(Dataset rows)
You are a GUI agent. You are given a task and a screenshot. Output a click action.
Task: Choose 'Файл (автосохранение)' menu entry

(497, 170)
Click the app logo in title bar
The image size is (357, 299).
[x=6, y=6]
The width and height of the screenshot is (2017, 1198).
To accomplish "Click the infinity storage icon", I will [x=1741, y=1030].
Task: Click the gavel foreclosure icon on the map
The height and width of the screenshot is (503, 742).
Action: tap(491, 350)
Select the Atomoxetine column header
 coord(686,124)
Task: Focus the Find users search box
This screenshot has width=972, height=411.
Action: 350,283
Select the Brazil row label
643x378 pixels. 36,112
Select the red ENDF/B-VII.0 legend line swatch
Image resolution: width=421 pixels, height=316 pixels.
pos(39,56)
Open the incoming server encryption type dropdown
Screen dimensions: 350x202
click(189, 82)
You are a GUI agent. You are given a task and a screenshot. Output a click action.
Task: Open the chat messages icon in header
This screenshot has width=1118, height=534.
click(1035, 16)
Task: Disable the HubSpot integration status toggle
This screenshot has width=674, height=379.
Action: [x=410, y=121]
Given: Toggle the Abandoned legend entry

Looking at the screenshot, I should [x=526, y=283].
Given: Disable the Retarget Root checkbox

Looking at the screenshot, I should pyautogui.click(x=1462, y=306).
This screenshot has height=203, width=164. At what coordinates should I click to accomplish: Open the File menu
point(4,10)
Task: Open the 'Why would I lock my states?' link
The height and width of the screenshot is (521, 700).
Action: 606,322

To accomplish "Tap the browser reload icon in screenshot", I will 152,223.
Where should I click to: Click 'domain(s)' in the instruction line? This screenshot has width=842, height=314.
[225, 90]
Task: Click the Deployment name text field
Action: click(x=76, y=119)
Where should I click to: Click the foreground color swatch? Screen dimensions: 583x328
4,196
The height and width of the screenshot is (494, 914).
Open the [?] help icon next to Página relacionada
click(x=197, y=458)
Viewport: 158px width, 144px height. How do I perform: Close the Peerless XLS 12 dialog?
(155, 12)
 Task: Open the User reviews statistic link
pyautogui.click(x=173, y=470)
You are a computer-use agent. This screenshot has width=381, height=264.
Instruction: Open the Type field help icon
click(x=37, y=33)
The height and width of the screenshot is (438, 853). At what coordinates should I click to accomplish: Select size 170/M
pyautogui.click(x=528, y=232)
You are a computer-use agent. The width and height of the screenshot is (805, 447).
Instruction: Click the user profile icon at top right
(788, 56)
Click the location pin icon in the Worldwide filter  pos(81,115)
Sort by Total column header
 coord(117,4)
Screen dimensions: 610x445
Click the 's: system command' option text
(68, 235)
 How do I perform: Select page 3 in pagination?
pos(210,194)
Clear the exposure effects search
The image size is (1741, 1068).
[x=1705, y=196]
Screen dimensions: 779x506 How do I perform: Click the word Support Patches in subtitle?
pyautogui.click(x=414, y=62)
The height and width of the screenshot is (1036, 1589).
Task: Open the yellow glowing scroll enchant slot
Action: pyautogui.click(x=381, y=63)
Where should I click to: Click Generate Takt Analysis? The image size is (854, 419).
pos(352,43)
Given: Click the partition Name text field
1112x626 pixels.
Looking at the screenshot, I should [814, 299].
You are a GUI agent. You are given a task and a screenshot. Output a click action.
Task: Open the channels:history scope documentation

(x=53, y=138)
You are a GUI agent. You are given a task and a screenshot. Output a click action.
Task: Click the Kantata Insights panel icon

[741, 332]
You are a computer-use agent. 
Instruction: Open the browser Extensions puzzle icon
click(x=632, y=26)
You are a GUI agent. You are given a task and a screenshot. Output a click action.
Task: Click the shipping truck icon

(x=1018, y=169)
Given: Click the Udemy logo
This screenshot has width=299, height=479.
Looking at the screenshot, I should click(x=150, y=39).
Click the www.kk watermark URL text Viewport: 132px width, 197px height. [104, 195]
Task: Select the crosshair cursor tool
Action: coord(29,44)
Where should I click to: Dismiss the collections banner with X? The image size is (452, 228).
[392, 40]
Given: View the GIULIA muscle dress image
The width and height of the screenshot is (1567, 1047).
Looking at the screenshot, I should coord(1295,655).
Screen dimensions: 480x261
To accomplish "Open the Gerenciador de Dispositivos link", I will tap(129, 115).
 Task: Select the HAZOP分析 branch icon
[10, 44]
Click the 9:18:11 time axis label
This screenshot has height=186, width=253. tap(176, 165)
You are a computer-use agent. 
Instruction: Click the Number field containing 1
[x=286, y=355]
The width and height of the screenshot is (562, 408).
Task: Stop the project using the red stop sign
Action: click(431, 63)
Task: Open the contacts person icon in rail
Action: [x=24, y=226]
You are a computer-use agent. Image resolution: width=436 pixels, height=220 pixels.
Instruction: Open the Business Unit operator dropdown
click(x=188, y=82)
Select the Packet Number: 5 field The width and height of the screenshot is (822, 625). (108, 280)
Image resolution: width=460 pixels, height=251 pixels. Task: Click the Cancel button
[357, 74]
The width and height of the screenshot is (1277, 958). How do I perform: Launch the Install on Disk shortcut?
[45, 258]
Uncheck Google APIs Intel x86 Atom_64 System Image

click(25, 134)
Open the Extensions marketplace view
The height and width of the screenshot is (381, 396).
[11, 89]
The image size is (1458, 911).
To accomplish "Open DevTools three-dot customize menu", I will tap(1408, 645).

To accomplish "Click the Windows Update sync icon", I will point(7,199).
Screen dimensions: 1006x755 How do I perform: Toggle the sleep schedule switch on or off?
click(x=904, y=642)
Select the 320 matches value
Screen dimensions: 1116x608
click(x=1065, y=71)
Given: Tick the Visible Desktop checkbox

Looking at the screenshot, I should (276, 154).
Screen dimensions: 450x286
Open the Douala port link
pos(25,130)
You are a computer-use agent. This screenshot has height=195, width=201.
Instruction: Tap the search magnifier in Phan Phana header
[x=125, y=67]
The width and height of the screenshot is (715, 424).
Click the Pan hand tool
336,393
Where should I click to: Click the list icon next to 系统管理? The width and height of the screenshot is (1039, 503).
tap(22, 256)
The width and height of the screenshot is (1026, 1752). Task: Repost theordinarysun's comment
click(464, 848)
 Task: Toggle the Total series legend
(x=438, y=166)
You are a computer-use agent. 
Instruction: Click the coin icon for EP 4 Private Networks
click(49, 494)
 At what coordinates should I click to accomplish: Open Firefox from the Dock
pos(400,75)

AIM
Copy the entire listing above line by line, without changing anything.

ANSWER TO THE TASK
You are a GUI agent. You are given a task and a screenshot. Output a click action.
Task: Choose 'Файл (автосохранение)' menu entry

(497, 170)
Click the app logo in title bar
The image size is (357, 299).
[x=6, y=6]
The width and height of the screenshot is (2017, 1198).
To accomplish "Click the infinity storage icon", I will [x=1741, y=1030].
Task: Click the gavel foreclosure icon on the map
The height and width of the screenshot is (503, 742).
Action: tap(491, 350)
Select the Atomoxetine column header
 coord(686,124)
Task: Focus the Find users search box
This screenshot has width=972, height=411.
Action: 350,283
Select the Brazil row label
643x378 pixels. 36,112
Select the red ENDF/B-VII.0 legend line swatch
Image resolution: width=421 pixels, height=316 pixels.
pos(39,56)
Open the incoming server encryption type dropdown
Screen dimensions: 350x202
click(189, 82)
You are a GUI agent. You are given a task and a screenshot. Output a click action.
Task: Open the chat messages icon in header
This screenshot has width=1118, height=534.
click(1035, 16)
Task: Disable the HubSpot integration status toggle
This screenshot has width=674, height=379.
Action: [x=410, y=121]
Given: Toggle the Abandoned legend entry

Looking at the screenshot, I should [x=526, y=283].
Given: Disable the Retarget Root checkbox

Looking at the screenshot, I should pyautogui.click(x=1462, y=306).
This screenshot has height=203, width=164. At what coordinates should I click to accomplish: Open the File menu
point(4,10)
Task: Open the 'Why would I lock my states?' link
The height and width of the screenshot is (521, 700).
Action: 606,322

To accomplish "Tap the browser reload icon in screenshot", I will 152,223.
Where should I click to: Click 'domain(s)' in the instruction line? This screenshot has width=842, height=314.
[225, 90]
Task: Click the Deployment name text field
Action: click(x=76, y=119)
Where should I click to: Click the foreground color swatch? Screen dimensions: 583x328
4,196
The height and width of the screenshot is (494, 914).
Open the [?] help icon next to Página relacionada
click(x=197, y=458)
Viewport: 158px width, 144px height. How do I perform: Close the Peerless XLS 12 dialog?
(155, 12)
 Task: Open the User reviews statistic link
pyautogui.click(x=173, y=470)
You are a computer-use agent. This screenshot has width=381, height=264.
Instruction: Open the Type field help icon
click(x=37, y=33)
The height and width of the screenshot is (438, 853). At what coordinates should I click to accomplish: Select size 170/M
pyautogui.click(x=528, y=232)
You are a computer-use agent. The width and height of the screenshot is (805, 447).
Instruction: Click the user profile icon at top right
(788, 56)
Click the location pin icon in the Worldwide filter  pos(81,115)
Sort by Total column header
 coord(117,4)
Screen dimensions: 610x445
Click the 's: system command' option text
(68, 235)
 How do I perform: Select page 3 in pagination?
pos(210,194)
Clear the exposure effects search
The image size is (1741, 1068).
[x=1705, y=196]
Screen dimensions: 779x506 How do I perform: Click the word Support Patches in subtitle?
pyautogui.click(x=414, y=62)
The height and width of the screenshot is (1036, 1589).
Task: Open the yellow glowing scroll enchant slot
Action: pyautogui.click(x=381, y=63)
Where should I click to: Click Generate Takt Analysis? The image size is (854, 419).
pos(352,43)
Given: Click the partition Name text field
1112x626 pixels.
Looking at the screenshot, I should [814, 299].
You are a GUI agent. You are given a task and a screenshot. Output a click action.
Task: Open the channels:history scope documentation

(x=53, y=138)
You are a GUI agent. You are given a task and a screenshot. Output a click action.
Task: Click the Kantata Insights panel icon

[741, 332]
You are a computer-use agent. 
Instruction: Open the browser Extensions puzzle icon
click(x=632, y=26)
You are a GUI agent. You are given a task and a screenshot. Output a click action.
Task: Click the shipping truck icon

(x=1018, y=169)
Given: Click the Udemy logo
This screenshot has width=299, height=479.
Looking at the screenshot, I should click(x=150, y=39).
Click the www.kk watermark URL text Viewport: 132px width, 197px height. [104, 195]
Task: Select the crosshair cursor tool
Action: coord(29,44)
Where should I click to: Dismiss the collections banner with X? The image size is (452, 228).
[392, 40]
Given: View the GIULIA muscle dress image
The width and height of the screenshot is (1567, 1047).
Looking at the screenshot, I should coord(1295,655).
Screen dimensions: 480x261
To accomplish "Open the Gerenciador de Dispositivos link", I will tap(129, 115).
 Task: Select the HAZOP分析 branch icon
[10, 44]
Click the 9:18:11 time axis label
This screenshot has height=186, width=253. tap(176, 165)
You are a computer-use agent. 
Instruction: Click the Number field containing 1
[x=286, y=355]
The width and height of the screenshot is (562, 408).
Task: Stop the project using the red stop sign
Action: click(431, 63)
Task: Open the contacts person icon in rail
Action: [x=24, y=226]
You are a computer-use agent. Image resolution: width=436 pixels, height=220 pixels.
Instruction: Open the Business Unit operator dropdown
click(x=188, y=82)
Select the Packet Number: 5 field The width and height of the screenshot is (822, 625). (108, 280)
Image resolution: width=460 pixels, height=251 pixels. Task: Click the Cancel button
[357, 74]
The width and height of the screenshot is (1277, 958). How do I perform: Launch the Install on Disk shortcut?
[45, 258]
Uncheck Google APIs Intel x86 Atom_64 System Image

click(25, 134)
Open the Extensions marketplace view
The height and width of the screenshot is (381, 396).
[11, 89]
The image size is (1458, 911).
To accomplish "Open DevTools three-dot customize menu", I will tap(1408, 645).

To accomplish "Click the Windows Update sync icon", I will point(7,199).
Screen dimensions: 1006x755 How do I perform: Toggle the sleep schedule switch on or off?
click(x=904, y=642)
Select the 320 matches value
Screen dimensions: 1116x608
click(x=1065, y=71)
Given: Tick the Visible Desktop checkbox

Looking at the screenshot, I should (276, 154).
Screen dimensions: 450x286
Open the Douala port link
pos(25,130)
You are a computer-use agent. This screenshot has height=195, width=201.
Instruction: Tap the search magnifier in Phan Phana header
[x=125, y=67]
The width and height of the screenshot is (715, 424).
Click the Pan hand tool
336,393
Where should I click to: Click the list icon next to 系统管理? The width and height of the screenshot is (1039, 503).
tap(22, 256)
The width and height of the screenshot is (1026, 1752). Task: Repost theordinarysun's comment
click(464, 848)
 Task: Toggle the Total series legend
(x=438, y=166)
You are a computer-use agent. 
Instruction: Click the coin icon for EP 4 Private Networks
click(49, 494)
 At what coordinates should I click to accomplish: Open Firefox from the Dock
pos(400,75)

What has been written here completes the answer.